Short task 1> According to the forum program, how many different bus spare parts is the "Centre of Competence for 3D Printing" examining?
Short task 2> Please rewrite the forum program between "INDUSTRIAM, The Netherlands" and "the value chain).", inclusive, with "impactful" changed to "significant".

Given text>
—————

KICK-OFF FORUM:
THE BUSINESS CASE OF INDUSTRIAL 3D PRINTING FOR MANUFACTURING INDUSTRIES

September 13, 2022, Messe Essen, Germany
(by invitation only)

– Streamed worldwide –

14.00 – 16.00

THE BUSINESS CASE OF INDUSTRIAL 3D PRINTING FOR MANUFACTURING INDUSTRIES

The kick-off forum provides key points for understanding how Additive Manufacturing (industrial 3D Printing) could transform the manufacturing industries. As priorities shift to sustainability, speed-to-market, and supply chain resiliency, Additive Manufacturing (AM) has the potential to transform the US$14 trillion global manufacturing industry as we know it. The technology could expand design freedom, reduce time to market, bring production closer to demand, and improve industrial sustainability.

How Industrial AM Reinvents Business models in Manufacturing

14.00 – 14.10

“’Secure On-Demand Manufacturing for Aviation’”

INDUSTRIAM, The Netherlands 
Nils Gerlant Veenstra
CEO

By taking you on a journey in a real-world business case featuring KLM we will be able to identify clear opportunities (including, but not limited to lower part costs and increased business continuity), clear challenges (such as limits to technology and skill sets, data security, IP and licensing management), and impactful consequences in business logics (such as the creation of new revenue streams, and changing dynamics with suppliers and vendors in the value chain).

14.10 – 14.20

“Industrial 3D printing drives a bus”

DAIMLER TRUCKS & BUSES, Germany

Matthias Schmid
Application & Consulting Expert 3D-Printing

Using 3D printing, Daimler’s bus division can quickly, flexibly, economically and environmentally responsibly react to urgent customer requirements, and in particular in the case of rarely ordered components or special customer requests. Furthermore, at present the “Centre of Competence for 3D Printing” is examining over 300,000 different bus spare parts in detail as to their suitability as 3D printed parts. In the next stage, Daimler Buses wants to continually expand on this, with the overall aim of being able to directly print 3D replacement parts in-house for customers..

How Digital Inventories Pave the Way for Industrial AM

14.20 – 14.30

“Are You Digitally Ready? Your Recommended Path for Digital Distribution of Spare Parts”

IVALDI, Norway and USA (California)
Espen Sivertsen
Founder & CEO

Bring your systems, parts and people to readiness for digital distribution to de-risk supply chain and save costs, time and reduce your environmental footprint. Learn how you as an end-user can adopt digital infrastructure and improve your digital readiness for digital inventory and local on-demand manufacturing. Generate business strategy, risk assessment, data capture and briefing tools for every level of your organization.

14.30 – 14.40

“How to create a Reversed Supply Chain© — from In-Stock to On-Demand”

DiManEx, the Netherlands
Pieter Ruijssenaars
CEO

Find out how major players in the railway industry are unlocking innovation by building digital inventories of qualified AM spare parts. In this presentation, learn how the railway industry uses 3D part identification tools to analyze existing part inventories for AM applications, evaluate new part designs for 3D printability, and create ‘click-and-print’ digital inventories to produce digital spare parts when and where they’re needed.

—————

Data>
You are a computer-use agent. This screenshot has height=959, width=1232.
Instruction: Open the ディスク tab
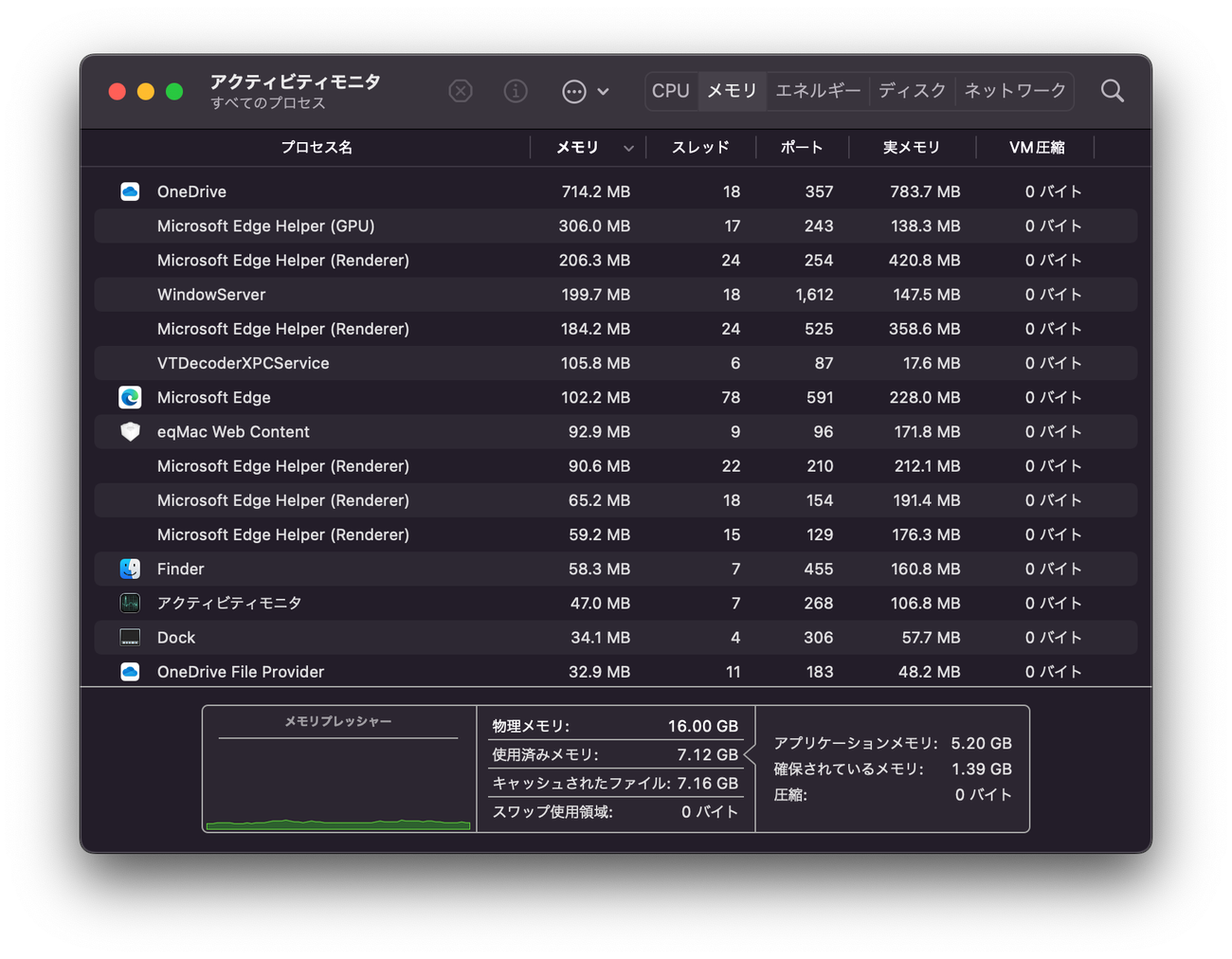[912, 91]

—————

Reply 1> Over 300,000

Reply 2>
INDUSTRIAM, The Netherlands 
Nils Gerlant Veenstra
CEO

By taking you on a journey in a real-world business case featuring KLM we will be able to identify clear opportunities (including, but not limited to lower part costs and increased business continuity), clear challenges (such as limits to technology and skill sets, data security, IP and licensing management), and significant consequences in business logics (such as the creation of new revenue streams, and changing dynamics with suppliers and vendors in the value chain).